Samsung's profit in the second quarter of 2021 was just US$268 million, far less than TSMC's, and even less than SMIC's or UMC's, according to newly disclosed market data. Samsung depends on "low price" competition to support its position as the second biggest player in the wafer foundry sector. Without support from the lucrative memory segment, or its system IC design department, Samsung's foundry business would find it rather difficult to make a breakthrough in scale and technology. It is never an easy task to run the ecosystem for Samsung's wafer foundry business. Not only would it be unsustainable but could also raise more concerns among customers. Samsung is in a dilemma. We think the chances of a break-up in the short term are not high, but rather Samsung is more likely to wait for the next technological change or market structure reversal that will allow it to make new deployments.

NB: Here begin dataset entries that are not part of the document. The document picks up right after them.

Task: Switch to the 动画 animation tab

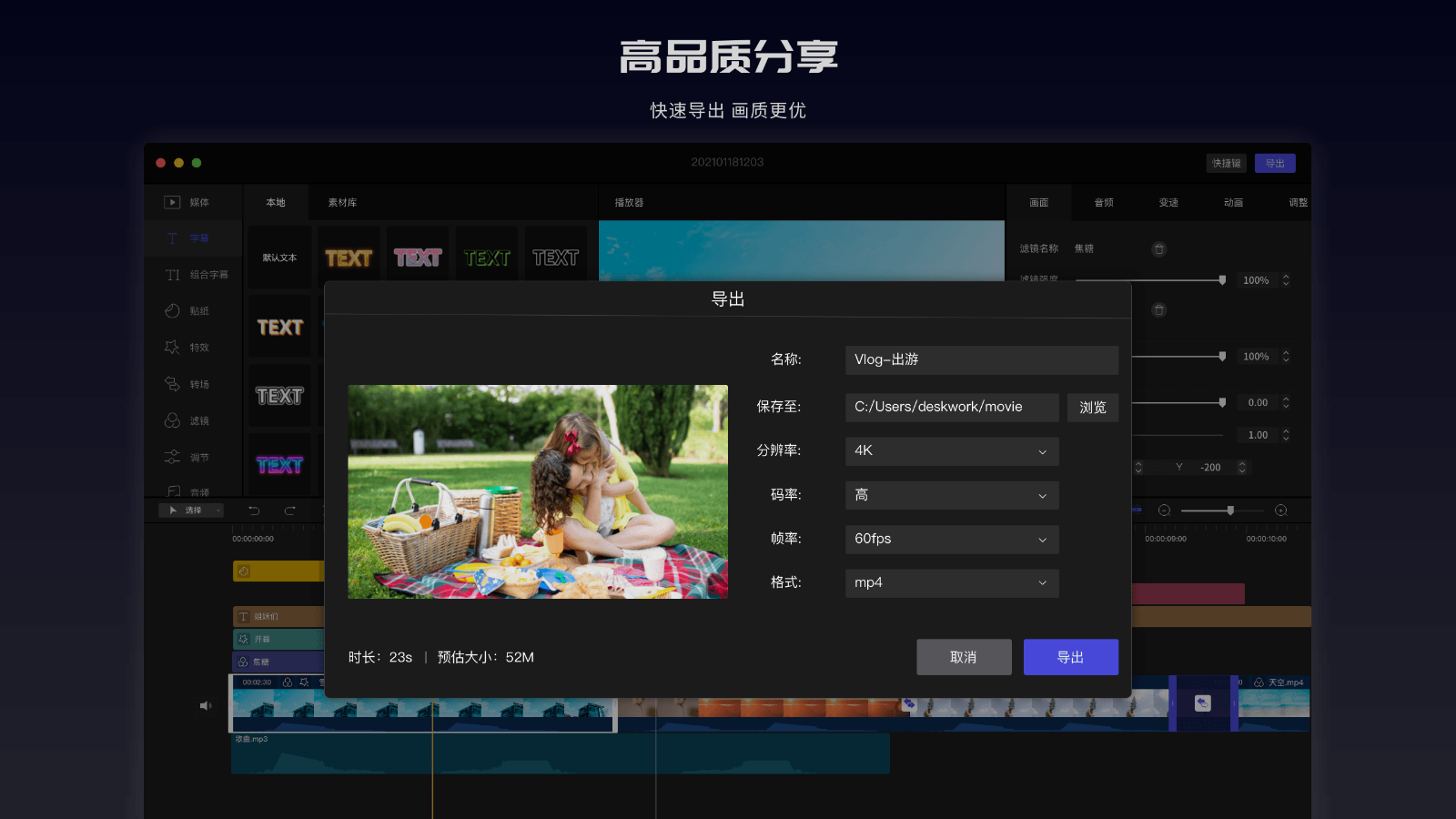Action: point(1233,202)
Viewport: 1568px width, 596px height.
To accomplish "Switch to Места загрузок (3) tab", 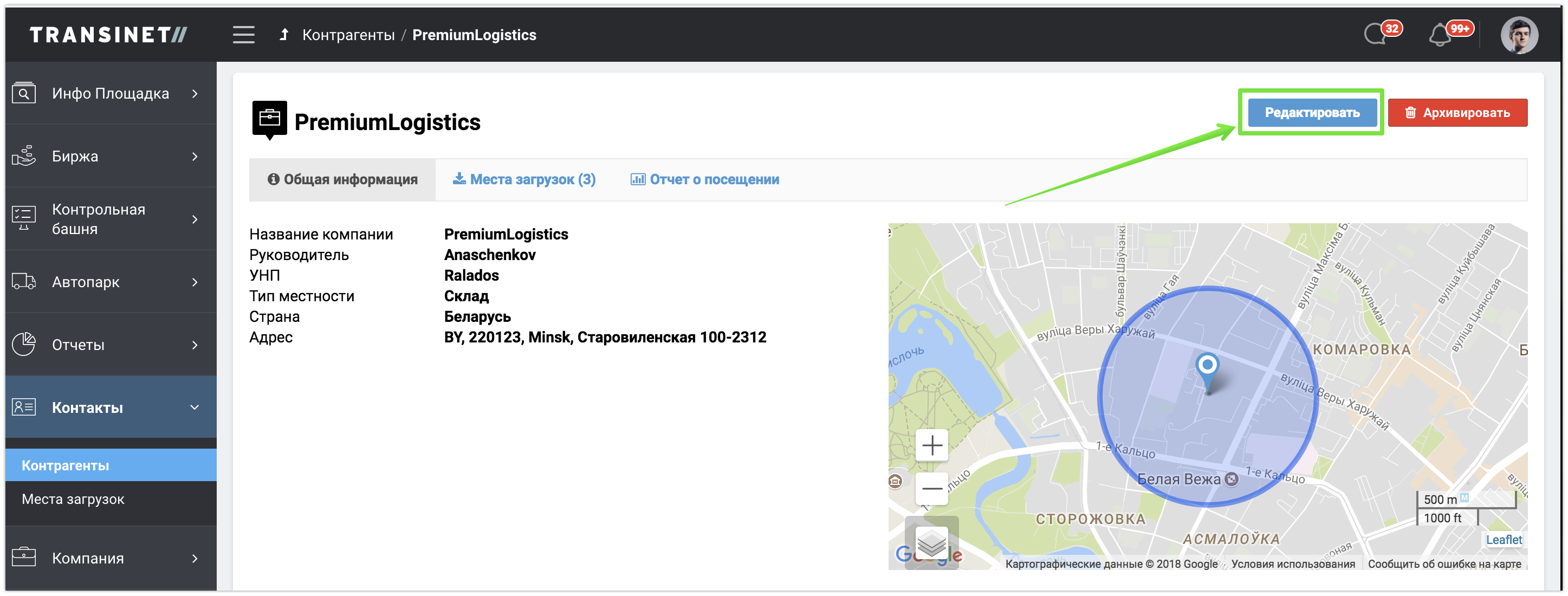I will [x=524, y=179].
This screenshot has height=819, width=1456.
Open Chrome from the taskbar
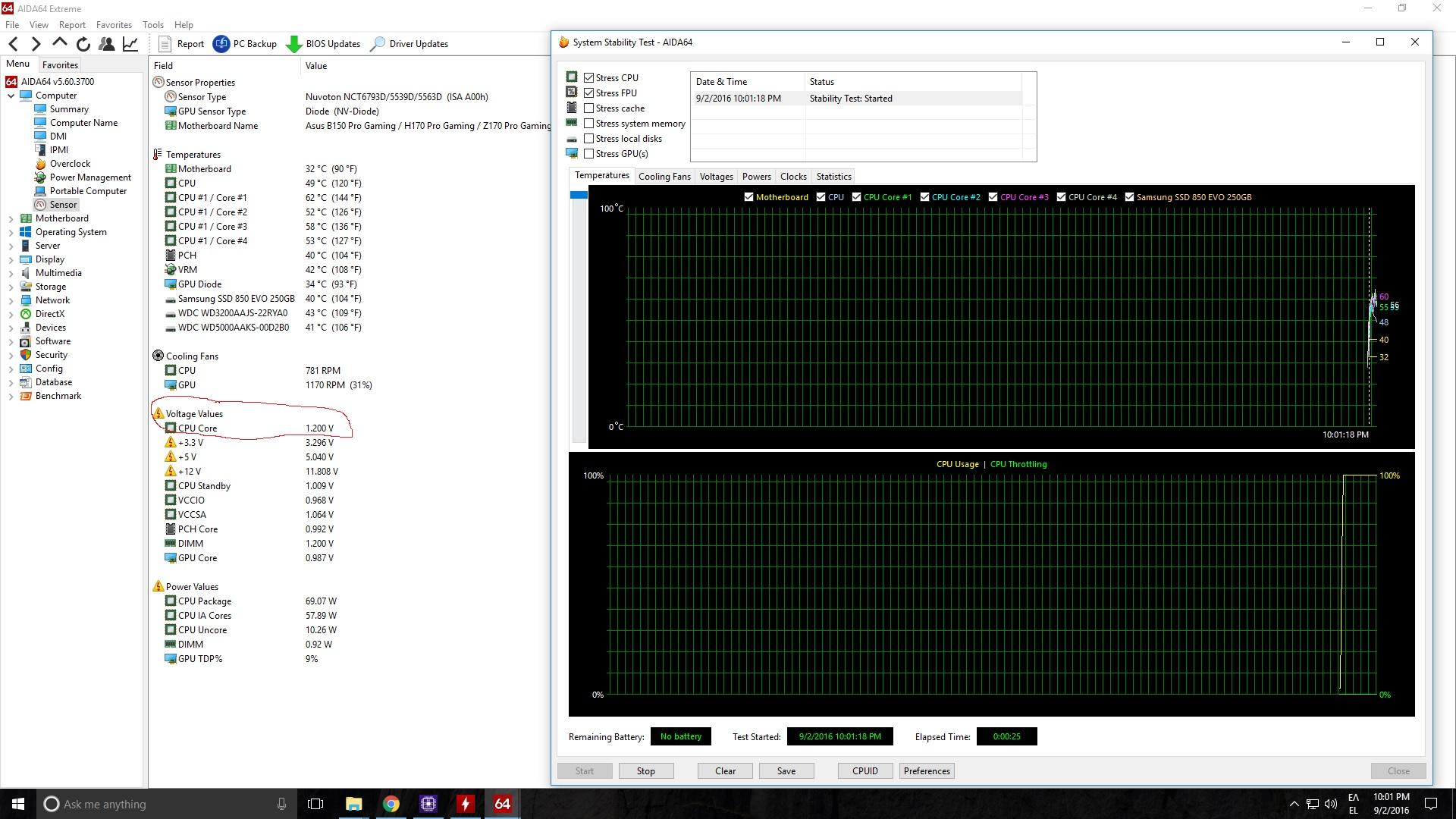point(391,804)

As far as we know, TSMC now adopts the 7nm node process to deliver Tesla's chips. But Samsung has hinted that the next generation of Tesla's car chips will be made using Samsung's 5nm process. But TSMC has already disclosed that it will mass-produce on 3nm process in the second half of 2022, which means Samsung will not have an advantage over TSMC. In addition, in the wafer foundry sector, TSMC in 2021 has secured more than 60 units of EUV tools, but Samsung's wafer foundry division may have less than 20 units by the end of 2020. It is still full of uncertainty if Samsung can secure 30 units of EUV tools by end of 2021. We don't think Samsung can mount a strong enough challenge to TSMC, but it could bring about some subtle changes in the global wafer foundry market that we haven't seen before.

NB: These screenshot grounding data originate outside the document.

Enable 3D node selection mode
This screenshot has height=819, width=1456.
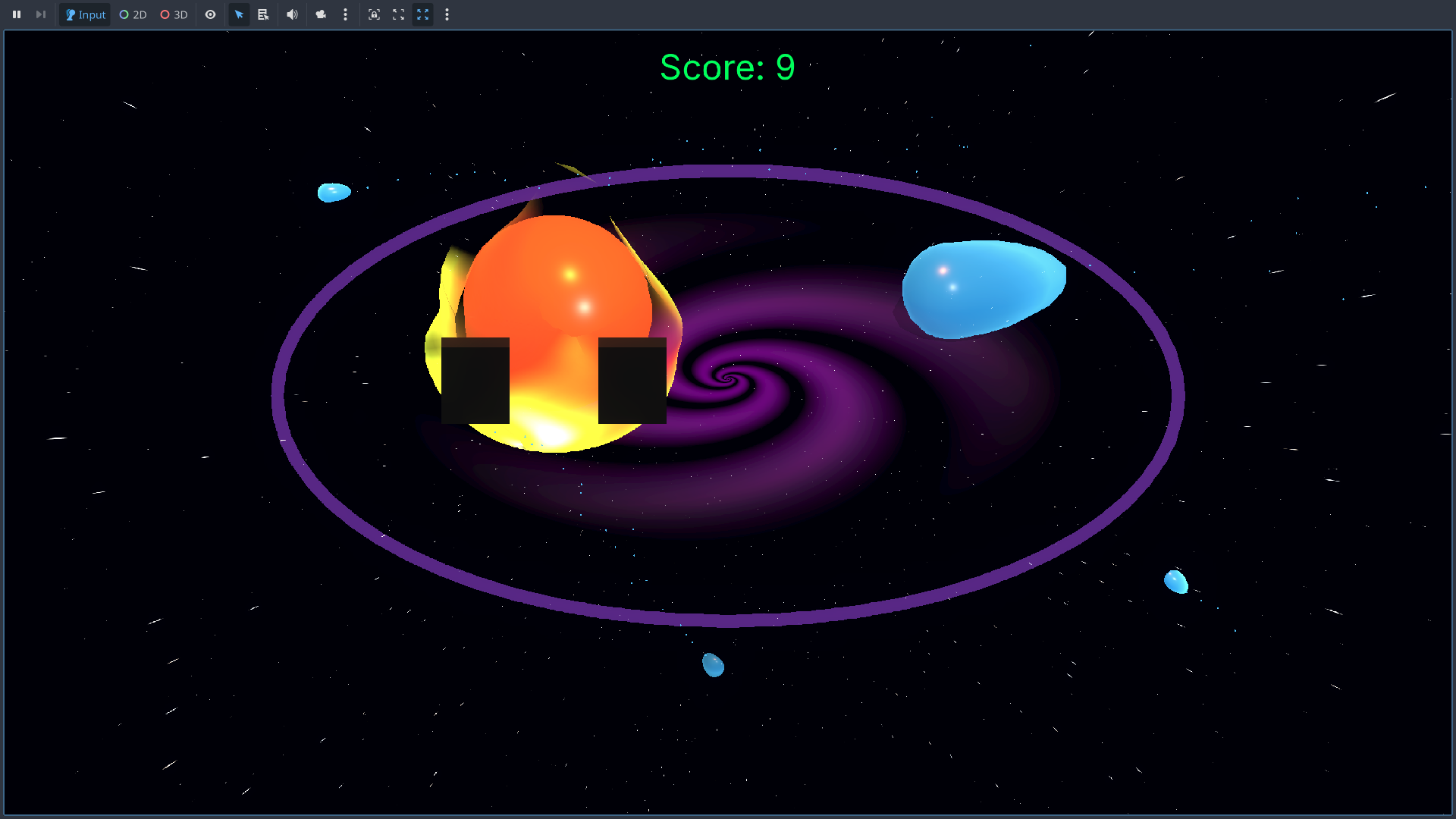click(174, 14)
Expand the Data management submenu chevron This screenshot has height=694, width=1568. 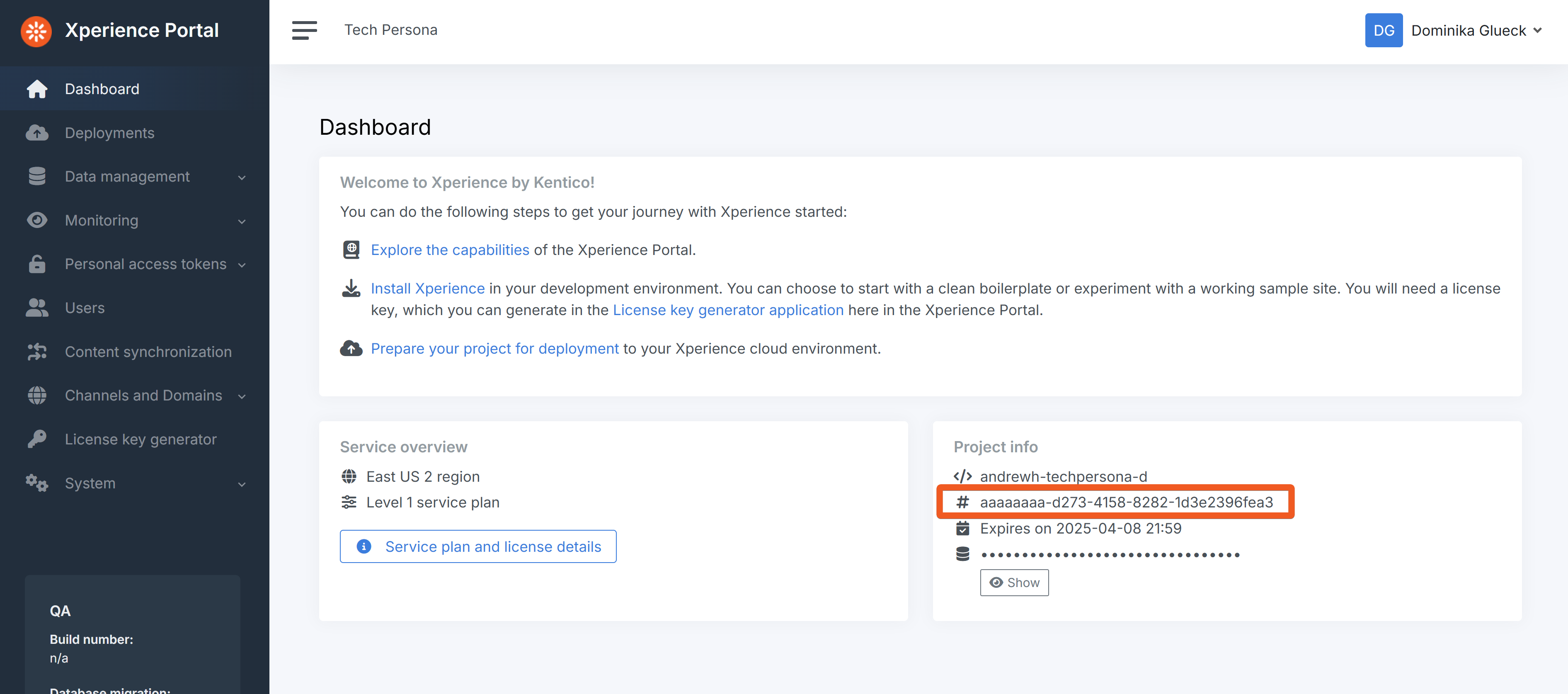tap(242, 178)
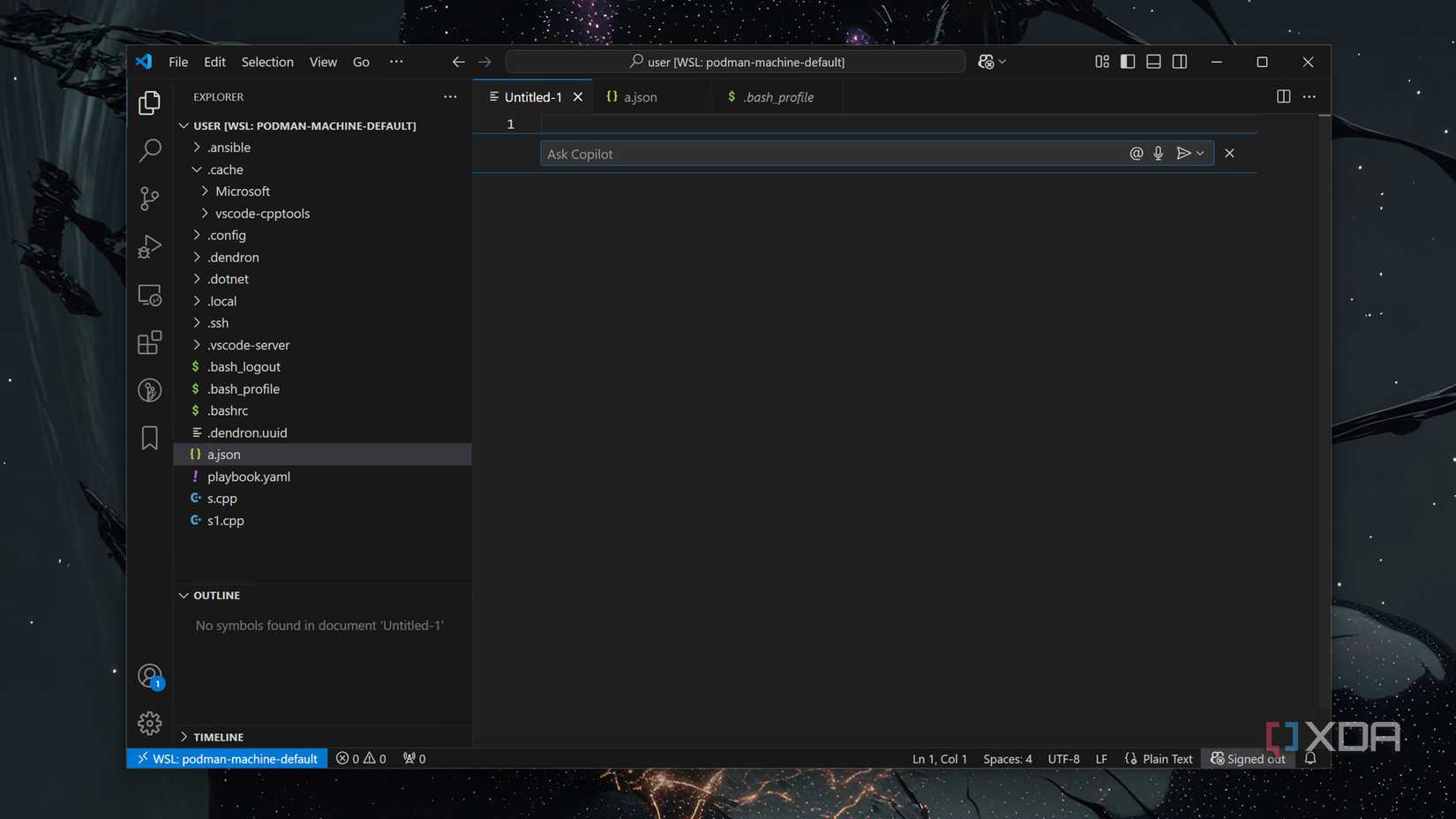1456x819 pixels.
Task: Open the Search view
Action: [149, 150]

First, Samsung is bound to make all-out efforts to seize high-end business opportunities. Therefore, it is a reasonable option to contract UMC for production at 28nm node. Secondly, while two dogs are fighting for bone, a third one runs away with it. Samsung is keeping a close watch on TSMC, but Intel is emerging as a major competitor. This is not good news for Samsung. Intel is eyeing the customers of both TSMC and Samsung. For Samsung, TSMC and Intel are both rivals. With Intel entering the scene, we may see some dramatic changes in the high-end foundry market beyond 2023.
(Editor's note: This is part of a seies of analysis by DIGITIMES Asia president Colley Hwang, focusing on Samsung with comparisions of the IT industry developments in Taiwan, South Korea and China.)